[cisco-voip] Jabber/CIPC and QoS
Ryan Huff
ryanhuff at outlook.com
Tue Jan 3 21:18:06 EST 2017
Ben,
By flat network; I am to assume that there is no layer 2 partition between rtp/signaling and general data traffic?
On Jan 3, 2017, at 9:15 PM, Ben Amick <bamick at HumanArc.com<mailto:bamick at HumanArc.com>> wrote:
Yeah, I have the luck of having MPLS right now, and I don't see us going iWAN for a while for various reasons. QoS on the WAN right now even isn't my issue, it's QoS on the LAN. Right now we have a relatively flat network, and certain segments of our troupe *cough*developers*cough* seems to have made our internal traffic ugly, to the point that I may have to do an analysis of it, as we're having just random periods here and there where calls just have horrible quality, of the type you normally see fixed by QoS
Ben Amick
Telecom Analyst
From: Ryan Huff [mailto:ryanhuff at outlook.com]

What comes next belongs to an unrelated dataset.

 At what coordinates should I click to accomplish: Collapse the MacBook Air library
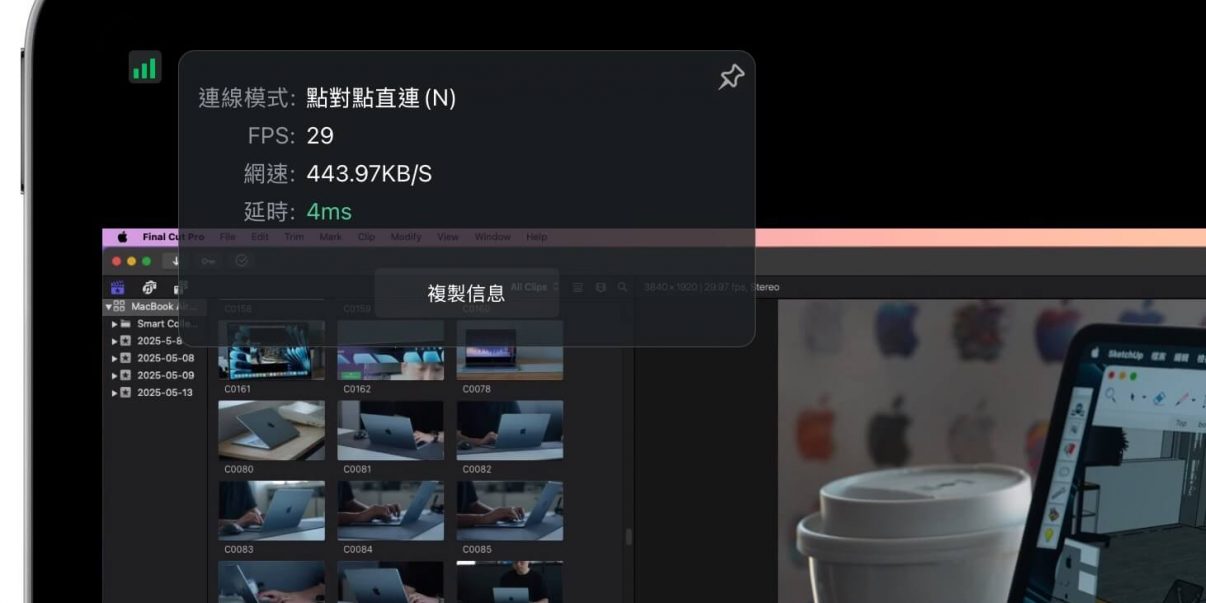pos(108,307)
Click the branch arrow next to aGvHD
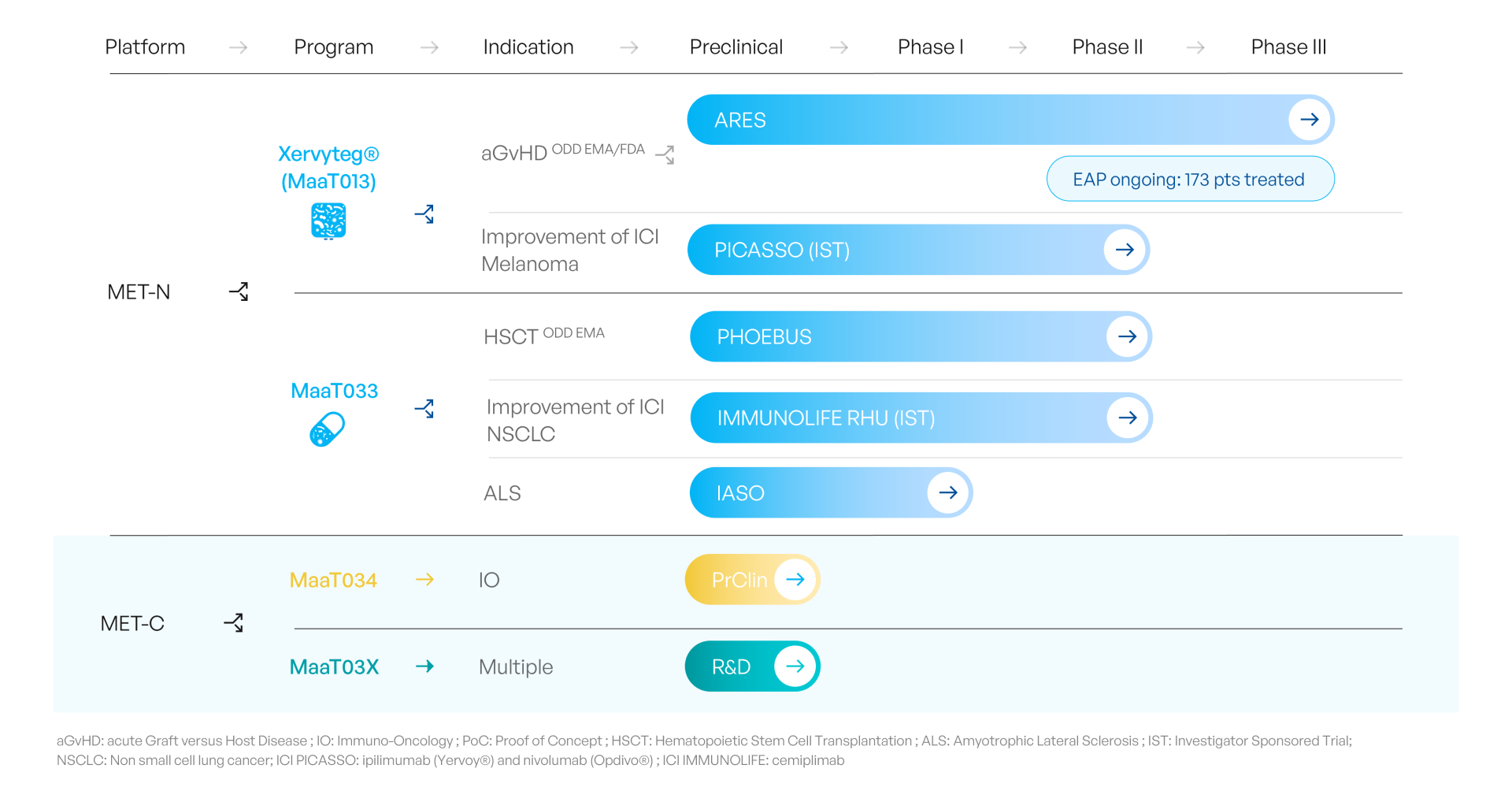The width and height of the screenshot is (1512, 802). 665,154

Sent: Tuesday, January 03, 2017 8:40 PM
To: NateCCIE <nateccie at gmail.com<mailto:nateccie at gmail.com>>
Cc: Ben Amick <bamick at HumanArc.com<mailto:bamick at HumanArc.com>>; Cisco VoIP Group <cisco-voip at puck.nether.net<mailto:cisco-voip at puck.nether.net>>
Subject: Re: [cisco-voip] Jabber/CIPC and QoS
It's a shame really ... MPLS is far superior IMO, for many reasons. Call it iWAN, DMVPN, AutoVPN .... whatever, it is still as Nate says, public Internet.
Try getting a 30 or 60 minute SLA with escalation after 15 minutes from a public Comcast or Time Warner/Charter package.
On Jan 3, 2017, at 7:53 PM, NateCCIE <nateccie at gmail.com<mailto:nateccie at gmail.com>> wrote:
Or take the most approach of do nothing.
My personal favorite is to use codecs where QoS matters less, like iLBC, OPUS, etc.
So many business are getting rid of the QoS capable WAN and just doing VPNs, even if they have fancy names that make it sound better than public internet.
Sent from my iPhone
On Jan 3, 2017, at 2:25 PM, Ben Amick <bamick at HumanArc.com<mailto:bamick at HumanArc.com>> wrote:
So, I know this is an age old question that's debated, but I've been wondering if anyone here has a perspective here in regards to QoS for softphones. Obviously, with hardphones, you usually partition a separate VLAN with AutoQoS/DSCP tags, but that isn't applicable with softphones.
I've heard of three different options in the past, neither of which seem to be very simple to deploy, but all seem to be Jabber-centric.
1. Configuring windows to perform DSCP tagging, and do DSCP QoS on the switches they are connected to, as well as trusting the device. Problems: Requires users to be local admins, openings for abuse and network impact due to blind PC trust.
2. Configuring your switches with an access list that recognizes the ports Jabber does outbound to attach DSCP tags to them. Problems: Other programs could theoretically use those ports
3. Installing Medianet services on all jabber clients; Configure all switches for medianet tagging. Problem: (I think?) Requires newer switches to use, maybe needs an additional server (I vaguely remember possibly needing prime collab?)?
Maybe I'm missing some things, but what approach have you guys taken for softphone/Jabber QoS? And on top of that, what options are there for CIPC (I know there's the auto qos trust cisco-softphone for cisco switches, but I don't believe there's a solution other than #1 for non-cisco switches)?